Na opinião de Tavares, da SG Sistemas, o ideal é que se tenha em mente quais as necessidades e onde se quer chegar, para daí realizar os primeiros investimentos, de forma gradativa. “Não há um valor fixo inicial, em razão das diversas variáveis envolvidas, como o porte do estabelecimento, localidade e objetivos. De acordo com a evolução, serão identificados outros fatores de melhoria que podem receber investimentos.”

Ambos os executivos chamam a atenção para vantagens como o aumento da confiabilidade e da agilidade nos processos, inclusive no que se refere ao fisco, já que o eSocial é uma realidade também para os pequenos negócios.

“Nós atuamos no desenvolvimento de softwares para supermercados desde 1991, uma época em que os controles eram basicamente vendas e estoque. De lá pra cá, muita coisa mudou, inclusive com a implementação de obrigações fiscais que estão diretamente ligadas ao software”, completa Tavares, da SG Sistemas.
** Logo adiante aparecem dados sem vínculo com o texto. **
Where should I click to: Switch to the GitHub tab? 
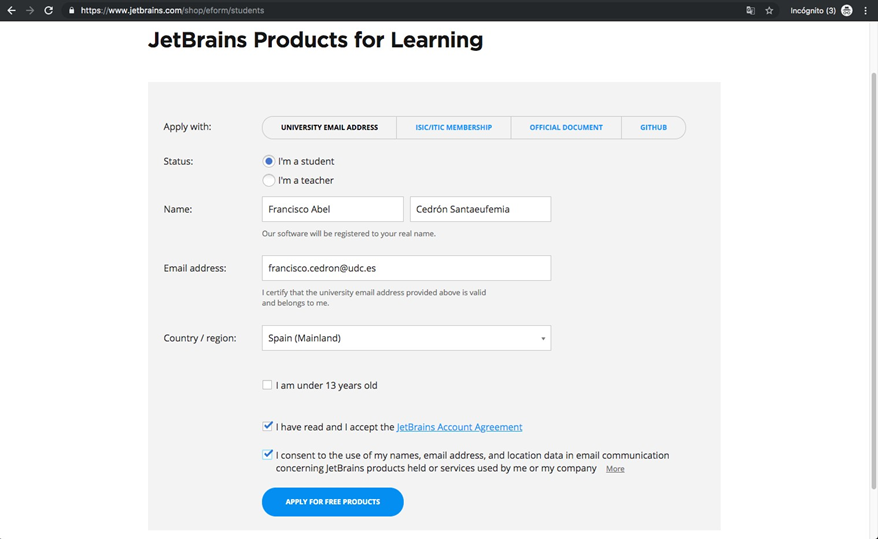(653, 128)
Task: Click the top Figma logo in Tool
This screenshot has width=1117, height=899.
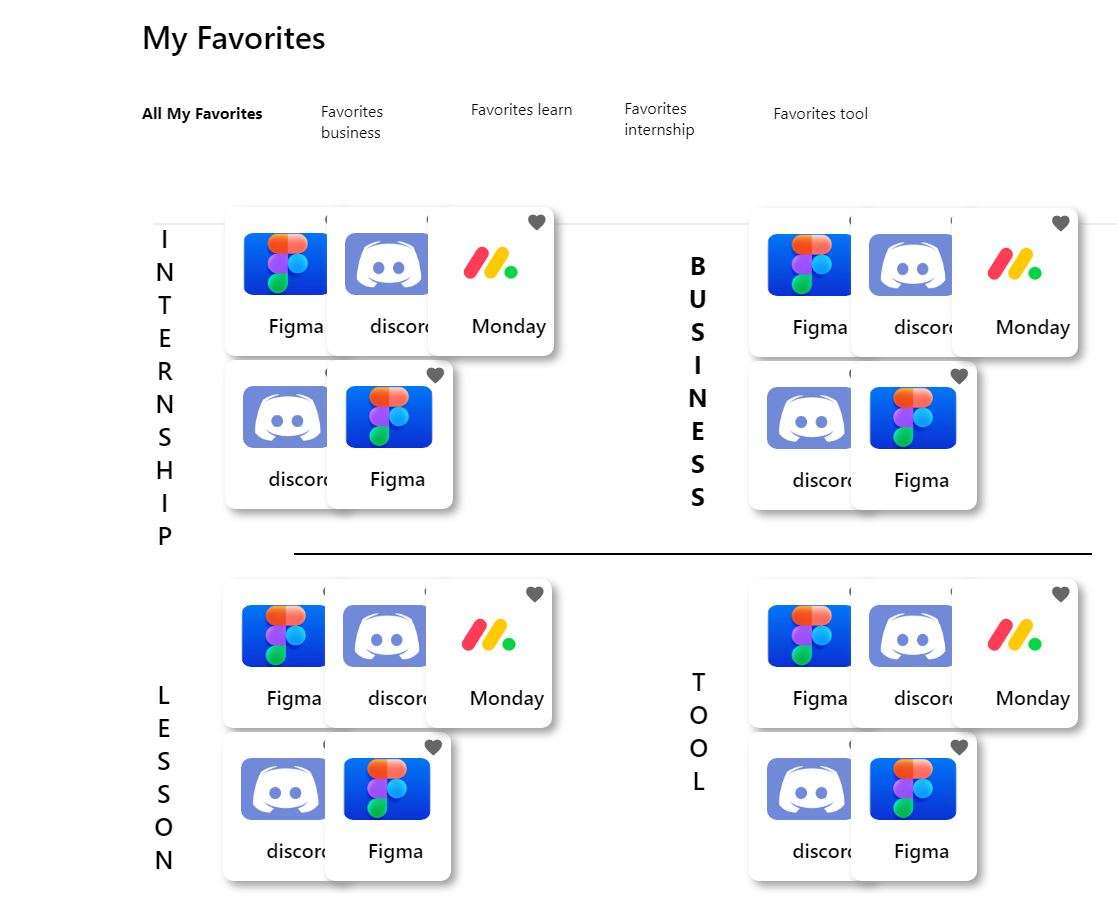Action: (x=810, y=636)
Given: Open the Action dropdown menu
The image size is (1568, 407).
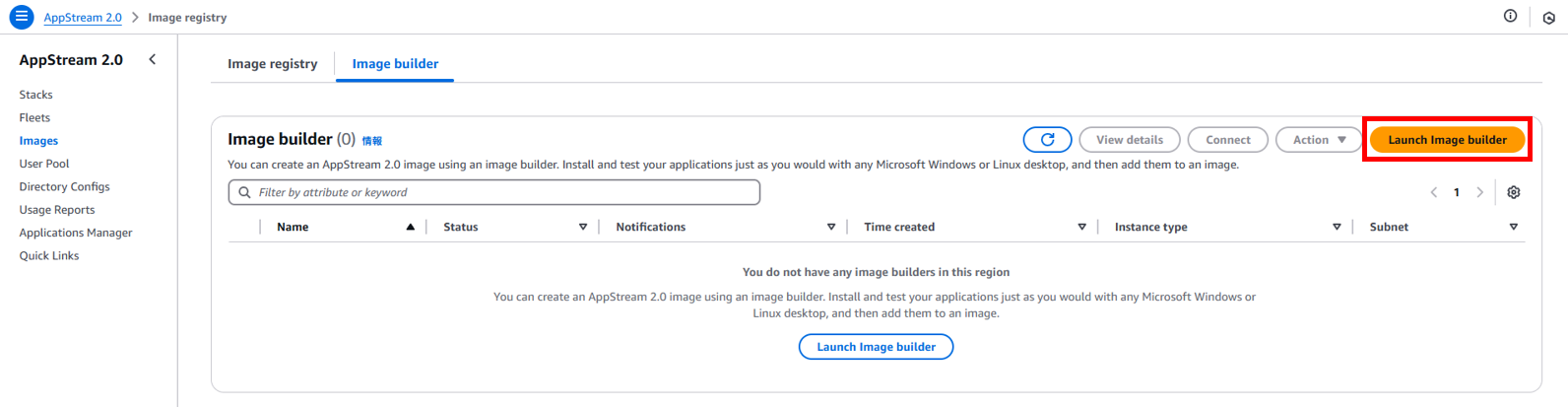Looking at the screenshot, I should click(1319, 140).
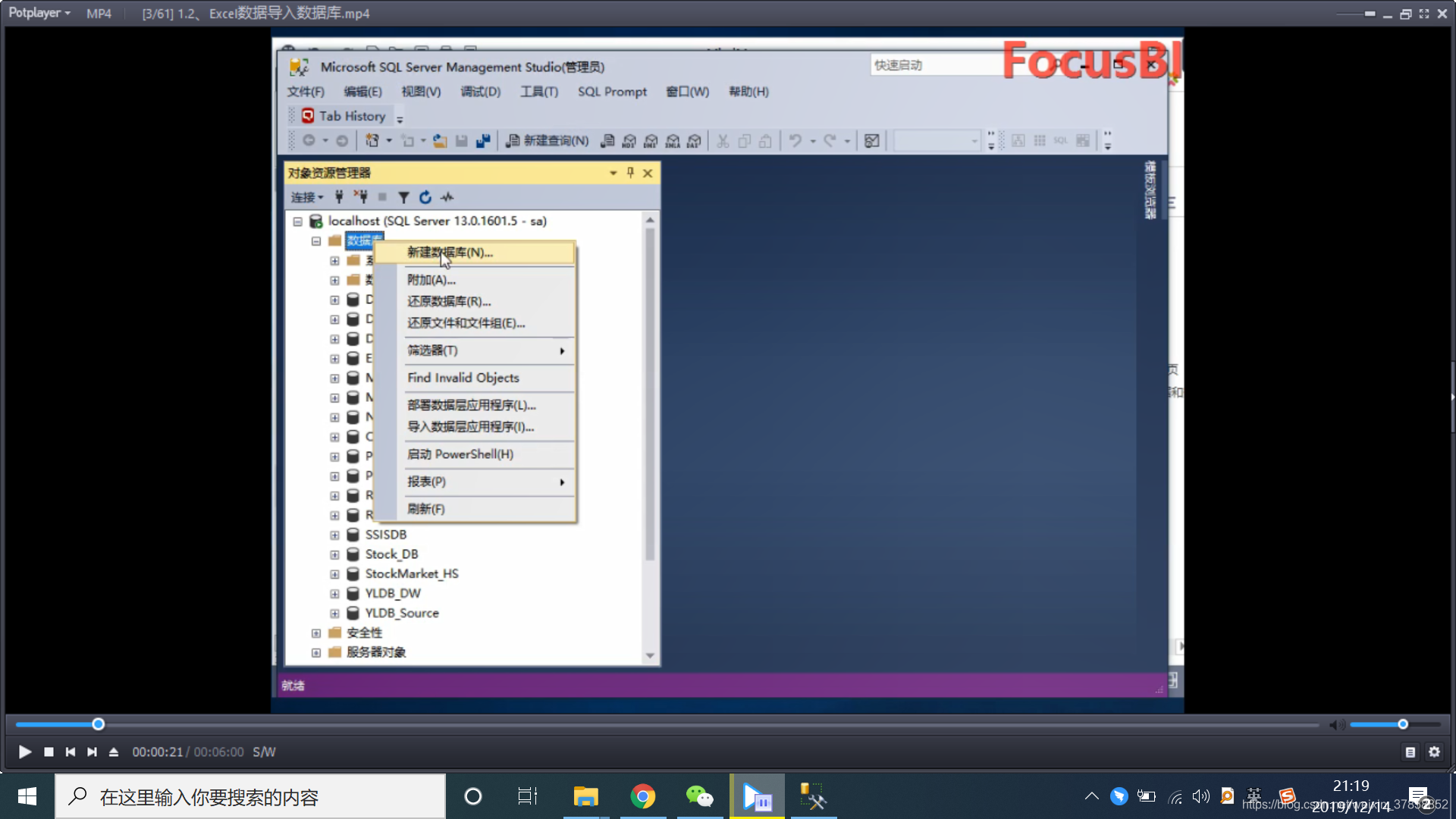Open the eject/open file button
The image size is (1456, 819).
pos(114,752)
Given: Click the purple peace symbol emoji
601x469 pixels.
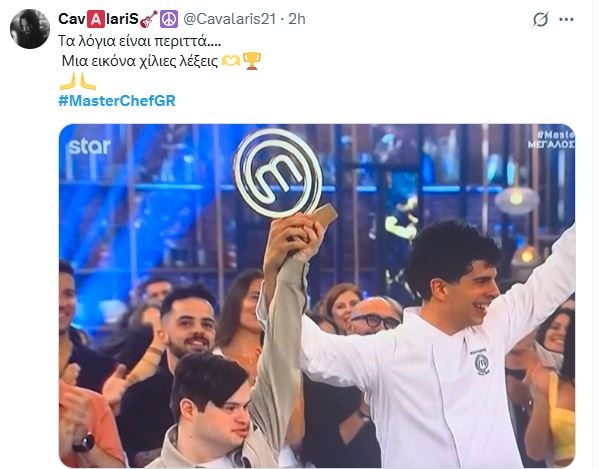Looking at the screenshot, I should coord(169,19).
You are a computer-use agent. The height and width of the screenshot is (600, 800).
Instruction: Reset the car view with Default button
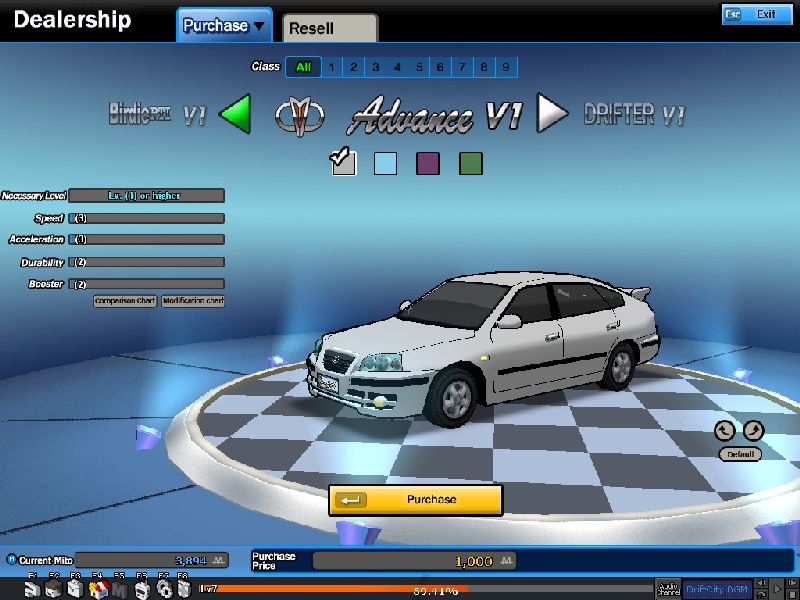click(740, 454)
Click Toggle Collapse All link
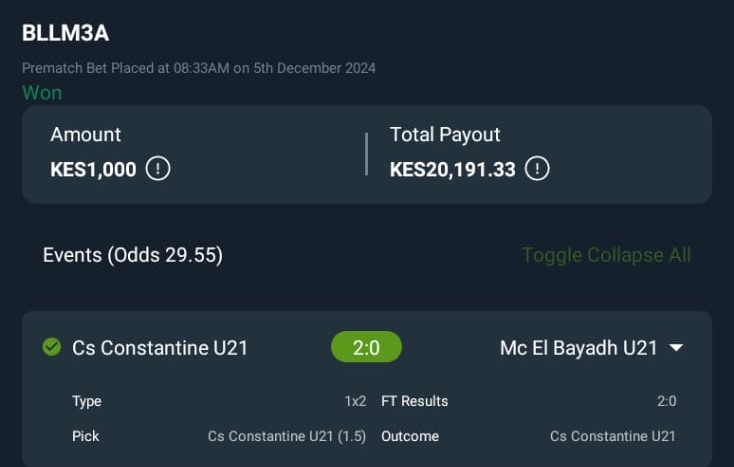Viewport: 734px width, 467px height. click(607, 255)
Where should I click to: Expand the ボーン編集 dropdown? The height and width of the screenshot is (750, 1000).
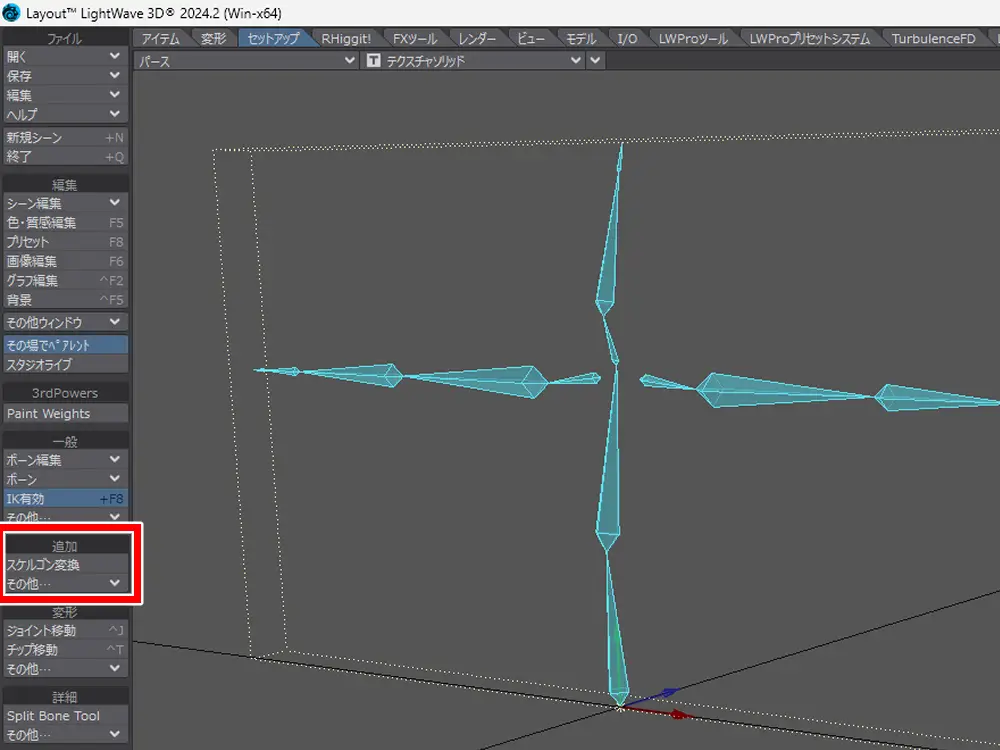pos(65,460)
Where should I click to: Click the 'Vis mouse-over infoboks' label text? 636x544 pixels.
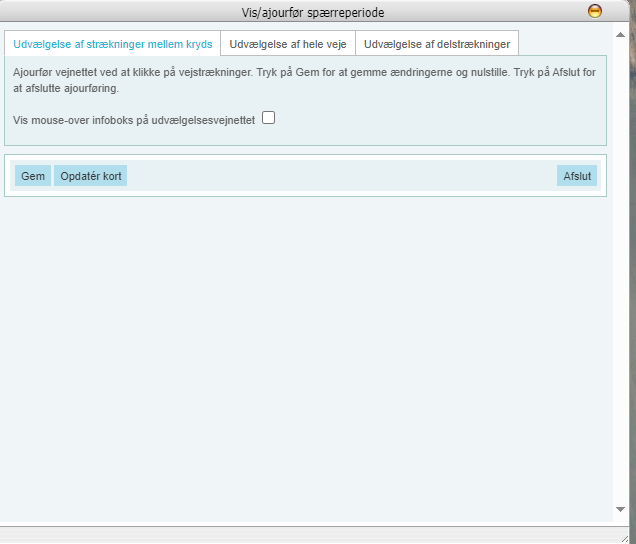click(x=131, y=119)
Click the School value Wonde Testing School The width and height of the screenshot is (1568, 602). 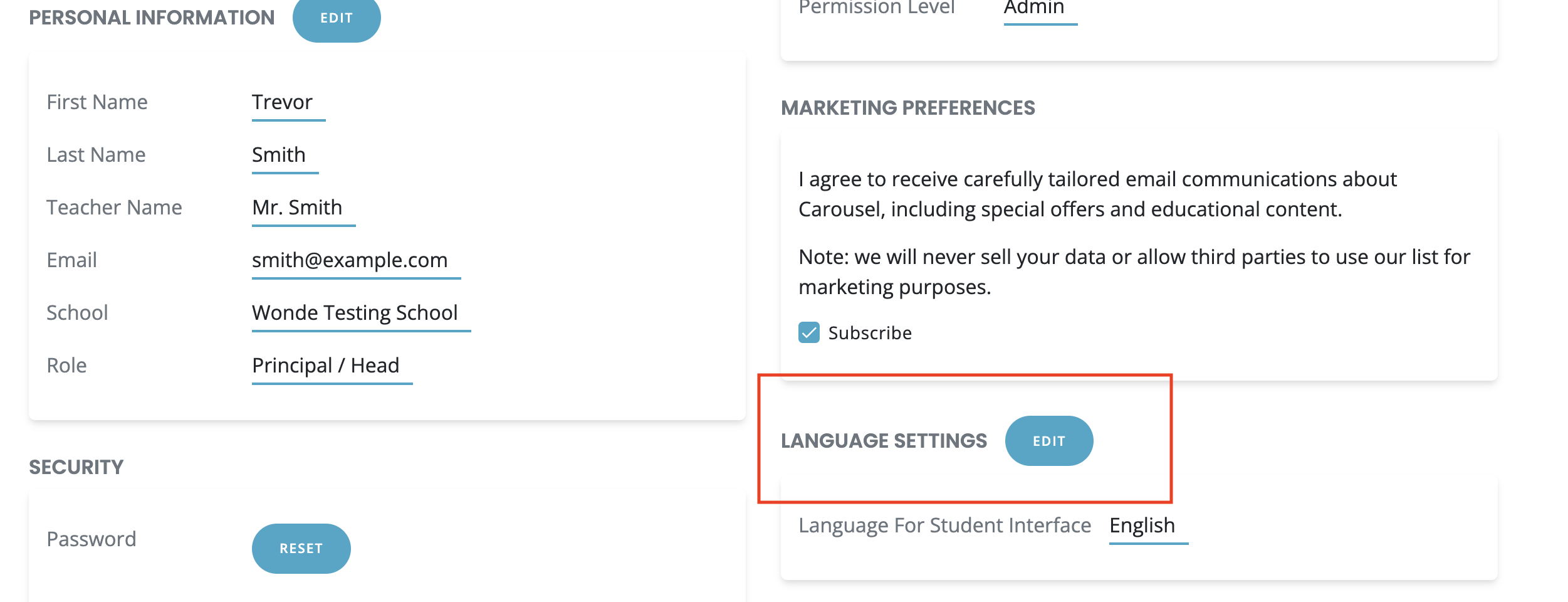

“Um bom software de gestão é parte essencial para um crescimento efetivo, pois o aplicativo fará com mais facilidade a apuração de elementos que estejam errados na operação, bem como protege o estabelecimento contra roubos e erros fiscais, visto que atualmente as obrigações tributárias com a Nota Fiscal Eletrônica tornaram as empresas muito mais expostas ao fisco”, conclui Carvalho, da Alterdata.

 Confira a matéria da Revista aqui.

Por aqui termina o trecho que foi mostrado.